A ferocious "war of the roses" over the leadership of the far-right British National Party has left it badly split and potentially mortally wounded.
Nick Griffin squeaked home by just nine votes in this week's national ballot of party members to retain the chairmanship he has held since 1999.
Griffin, who sits as Member of the European Parliament for the North West region, faced a strong challenge from the other side of the Pennines.
His only rival in the contest was the party's other MEP - Yorkshire and the Humber's Andrew Brons.
"Probably, this was the worst mandate the Chairman could win," Brons wrote to his supporters on his BNP Ideas website shortly after the result was announced.
"In effect, the party is split from head to toe and there remain grave questions of doubt over the fitness of many existing officers of the party to exercise control over its operations."
It is a far cry from the high point of the 2009 European Parliamentary elections when Griffin and Brons shocked the political establishment by mustering enough popular support to take the party's first seats in a UK national election.
Their European seats were both won by the narrowest of margins, but it raised expectations that the self-proclaimed defenders of the "British indigenous population" could be on the verge of further breakthroughs.
Instead, Griffin's disastrous appearance on the BBC's Question Time a few months later and an embarrassing result in the 2010 general election has led to vicious infighting which could yet see the BNP implode.
In his own statement issued shortly after the election Nick Griffin said: "The time for division and disruption is over; now is the time to heal. Now is the time to move on. Now is the time to get back to work.
"We have a party to build and a nation to save. Let us go forward together!"
Griffin's rallying call might be too late.
In an online video election webcast recorded at the start of the campaign, Andrew Brons said members and activists had been voting with their feet for at least and year and leaving the party.
At one stage he claimed a third of the membership and two thirds of its activists had left because of what he called Griffin's "unnecessary civil war" to stifle opposition.
The BNP has always been cagey about its total membership but this election for its national leader reveals just how small it has become. The number of ballot papers returned was just 2,316.

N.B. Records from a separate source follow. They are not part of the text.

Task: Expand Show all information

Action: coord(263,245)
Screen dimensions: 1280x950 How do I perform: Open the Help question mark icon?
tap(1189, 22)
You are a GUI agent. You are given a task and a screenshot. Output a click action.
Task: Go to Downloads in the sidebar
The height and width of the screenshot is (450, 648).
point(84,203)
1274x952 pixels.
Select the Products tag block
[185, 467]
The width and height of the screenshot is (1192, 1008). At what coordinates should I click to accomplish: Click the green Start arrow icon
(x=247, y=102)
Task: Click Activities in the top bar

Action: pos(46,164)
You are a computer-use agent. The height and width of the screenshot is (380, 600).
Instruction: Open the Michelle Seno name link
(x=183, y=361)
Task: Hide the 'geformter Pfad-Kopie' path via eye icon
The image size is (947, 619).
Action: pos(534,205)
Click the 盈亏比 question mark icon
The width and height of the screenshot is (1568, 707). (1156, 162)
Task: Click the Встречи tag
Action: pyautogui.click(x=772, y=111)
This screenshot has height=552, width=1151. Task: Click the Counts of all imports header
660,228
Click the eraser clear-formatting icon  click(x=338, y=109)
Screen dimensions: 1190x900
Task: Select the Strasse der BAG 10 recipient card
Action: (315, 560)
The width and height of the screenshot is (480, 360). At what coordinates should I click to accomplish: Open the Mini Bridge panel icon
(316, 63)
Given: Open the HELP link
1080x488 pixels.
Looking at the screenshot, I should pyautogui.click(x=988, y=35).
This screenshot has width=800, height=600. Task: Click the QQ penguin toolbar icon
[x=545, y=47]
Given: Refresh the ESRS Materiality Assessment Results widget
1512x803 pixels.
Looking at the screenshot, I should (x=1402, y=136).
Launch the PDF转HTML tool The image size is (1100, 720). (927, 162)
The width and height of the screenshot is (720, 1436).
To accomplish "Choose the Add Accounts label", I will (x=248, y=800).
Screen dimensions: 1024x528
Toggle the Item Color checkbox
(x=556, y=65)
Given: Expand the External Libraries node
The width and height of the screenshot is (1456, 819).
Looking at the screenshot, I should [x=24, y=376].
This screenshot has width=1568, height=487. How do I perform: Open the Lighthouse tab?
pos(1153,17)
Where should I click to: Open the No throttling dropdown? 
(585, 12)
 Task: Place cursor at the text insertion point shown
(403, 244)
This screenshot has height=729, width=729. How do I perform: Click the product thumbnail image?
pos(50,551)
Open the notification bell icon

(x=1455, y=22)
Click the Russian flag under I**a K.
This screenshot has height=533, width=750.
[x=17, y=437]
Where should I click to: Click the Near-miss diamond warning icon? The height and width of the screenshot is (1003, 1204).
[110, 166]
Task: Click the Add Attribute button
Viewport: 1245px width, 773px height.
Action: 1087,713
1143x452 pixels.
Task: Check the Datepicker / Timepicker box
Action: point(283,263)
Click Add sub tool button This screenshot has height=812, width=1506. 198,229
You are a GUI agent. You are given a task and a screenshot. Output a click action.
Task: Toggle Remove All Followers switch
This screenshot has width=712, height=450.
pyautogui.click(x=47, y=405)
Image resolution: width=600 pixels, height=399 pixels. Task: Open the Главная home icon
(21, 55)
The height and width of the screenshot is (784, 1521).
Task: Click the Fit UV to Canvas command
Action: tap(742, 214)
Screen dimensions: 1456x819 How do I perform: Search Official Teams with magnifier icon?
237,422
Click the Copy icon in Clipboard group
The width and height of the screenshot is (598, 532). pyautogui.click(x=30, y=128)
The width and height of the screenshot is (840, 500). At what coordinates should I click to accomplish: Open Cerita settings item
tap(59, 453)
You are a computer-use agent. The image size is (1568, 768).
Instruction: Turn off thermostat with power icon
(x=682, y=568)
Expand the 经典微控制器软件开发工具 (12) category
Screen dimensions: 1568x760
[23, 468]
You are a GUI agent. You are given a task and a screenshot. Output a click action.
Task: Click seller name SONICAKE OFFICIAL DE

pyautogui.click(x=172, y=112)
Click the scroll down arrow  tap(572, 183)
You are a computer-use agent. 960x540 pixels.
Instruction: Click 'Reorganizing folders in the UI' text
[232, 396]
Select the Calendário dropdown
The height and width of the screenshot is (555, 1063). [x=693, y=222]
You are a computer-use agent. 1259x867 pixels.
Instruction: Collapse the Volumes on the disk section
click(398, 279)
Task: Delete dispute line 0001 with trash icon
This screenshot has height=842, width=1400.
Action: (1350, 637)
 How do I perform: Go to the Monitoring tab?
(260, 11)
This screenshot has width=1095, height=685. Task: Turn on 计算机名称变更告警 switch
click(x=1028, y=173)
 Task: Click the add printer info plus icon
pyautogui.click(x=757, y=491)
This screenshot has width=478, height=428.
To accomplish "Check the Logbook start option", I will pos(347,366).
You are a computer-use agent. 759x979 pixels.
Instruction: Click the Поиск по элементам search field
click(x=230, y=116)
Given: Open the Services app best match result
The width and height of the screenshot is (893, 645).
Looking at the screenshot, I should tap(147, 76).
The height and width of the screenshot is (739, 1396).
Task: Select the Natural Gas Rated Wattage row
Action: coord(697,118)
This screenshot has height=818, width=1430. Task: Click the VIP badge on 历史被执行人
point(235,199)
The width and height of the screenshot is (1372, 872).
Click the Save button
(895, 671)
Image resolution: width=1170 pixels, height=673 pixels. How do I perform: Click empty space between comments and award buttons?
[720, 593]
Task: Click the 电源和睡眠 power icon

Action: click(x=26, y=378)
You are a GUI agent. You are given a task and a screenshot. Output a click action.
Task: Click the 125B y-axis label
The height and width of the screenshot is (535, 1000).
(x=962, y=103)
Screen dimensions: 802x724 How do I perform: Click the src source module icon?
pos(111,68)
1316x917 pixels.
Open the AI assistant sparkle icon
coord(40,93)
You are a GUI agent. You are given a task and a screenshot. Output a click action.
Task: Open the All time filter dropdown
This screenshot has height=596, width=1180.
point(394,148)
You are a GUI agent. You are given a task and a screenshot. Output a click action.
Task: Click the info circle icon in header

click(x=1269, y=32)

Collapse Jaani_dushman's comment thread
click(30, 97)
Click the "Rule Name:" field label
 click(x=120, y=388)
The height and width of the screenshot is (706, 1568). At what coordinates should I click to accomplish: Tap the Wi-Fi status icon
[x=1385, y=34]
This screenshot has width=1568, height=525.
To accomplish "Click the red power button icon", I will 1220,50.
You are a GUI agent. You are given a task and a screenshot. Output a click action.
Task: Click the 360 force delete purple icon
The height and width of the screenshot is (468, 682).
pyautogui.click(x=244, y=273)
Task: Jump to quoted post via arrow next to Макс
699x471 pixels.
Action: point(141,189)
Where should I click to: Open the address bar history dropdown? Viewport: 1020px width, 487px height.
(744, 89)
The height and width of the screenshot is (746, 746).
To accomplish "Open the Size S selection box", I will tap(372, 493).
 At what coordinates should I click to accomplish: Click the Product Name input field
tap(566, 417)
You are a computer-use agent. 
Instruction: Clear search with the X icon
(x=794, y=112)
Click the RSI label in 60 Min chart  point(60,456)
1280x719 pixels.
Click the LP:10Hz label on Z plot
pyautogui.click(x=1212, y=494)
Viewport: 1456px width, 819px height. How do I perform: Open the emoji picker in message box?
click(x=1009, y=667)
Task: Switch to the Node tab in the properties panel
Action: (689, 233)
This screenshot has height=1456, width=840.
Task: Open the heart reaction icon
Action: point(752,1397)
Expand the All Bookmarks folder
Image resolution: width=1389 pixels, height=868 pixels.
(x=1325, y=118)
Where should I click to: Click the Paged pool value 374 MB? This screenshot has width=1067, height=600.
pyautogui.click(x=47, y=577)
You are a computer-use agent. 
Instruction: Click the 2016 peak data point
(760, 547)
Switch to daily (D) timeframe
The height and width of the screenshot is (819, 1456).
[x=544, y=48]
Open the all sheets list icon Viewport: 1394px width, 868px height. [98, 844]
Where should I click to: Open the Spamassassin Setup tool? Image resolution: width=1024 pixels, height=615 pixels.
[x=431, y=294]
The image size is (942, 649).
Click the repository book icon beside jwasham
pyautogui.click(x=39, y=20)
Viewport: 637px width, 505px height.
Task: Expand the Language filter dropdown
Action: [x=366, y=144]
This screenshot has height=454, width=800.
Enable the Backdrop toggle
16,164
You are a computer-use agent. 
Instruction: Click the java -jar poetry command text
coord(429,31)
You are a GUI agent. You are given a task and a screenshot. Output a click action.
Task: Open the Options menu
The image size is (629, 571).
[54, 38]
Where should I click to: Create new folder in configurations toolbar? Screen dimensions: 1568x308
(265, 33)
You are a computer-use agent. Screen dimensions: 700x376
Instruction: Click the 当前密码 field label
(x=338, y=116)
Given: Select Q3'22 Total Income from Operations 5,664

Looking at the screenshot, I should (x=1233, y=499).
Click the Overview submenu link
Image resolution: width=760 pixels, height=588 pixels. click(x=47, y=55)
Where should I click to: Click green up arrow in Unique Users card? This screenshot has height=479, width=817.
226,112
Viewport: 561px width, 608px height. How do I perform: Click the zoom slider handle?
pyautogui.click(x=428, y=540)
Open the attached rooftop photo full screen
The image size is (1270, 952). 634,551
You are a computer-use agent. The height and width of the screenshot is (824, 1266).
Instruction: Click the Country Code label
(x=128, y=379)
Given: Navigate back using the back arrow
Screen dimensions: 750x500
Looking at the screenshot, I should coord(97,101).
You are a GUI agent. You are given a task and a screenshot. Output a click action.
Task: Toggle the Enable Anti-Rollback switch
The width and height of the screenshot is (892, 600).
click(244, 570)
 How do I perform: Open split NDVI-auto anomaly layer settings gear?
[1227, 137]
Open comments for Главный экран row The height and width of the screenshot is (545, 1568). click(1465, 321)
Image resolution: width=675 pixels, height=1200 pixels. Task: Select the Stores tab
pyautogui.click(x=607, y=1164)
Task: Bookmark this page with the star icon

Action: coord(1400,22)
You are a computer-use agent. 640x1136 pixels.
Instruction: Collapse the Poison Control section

In fact, across every council in Yorkshire, the party could muster just 50 candidates at the 2011 elections earlier this year. Not a single one mustered enough votes to become a councillor.
The nightmare is not over for Nick Griffin or the BNP.
In his latest blog "Reply to Dissatisfied Supporters" Andrew Brons issues a clear warning: "If the leadership wants peace, he can have peace and we can get on with work that will contribute towards our substantive aims.
"If on the other hand if he were to choose war, he would meet an equal and opposite force."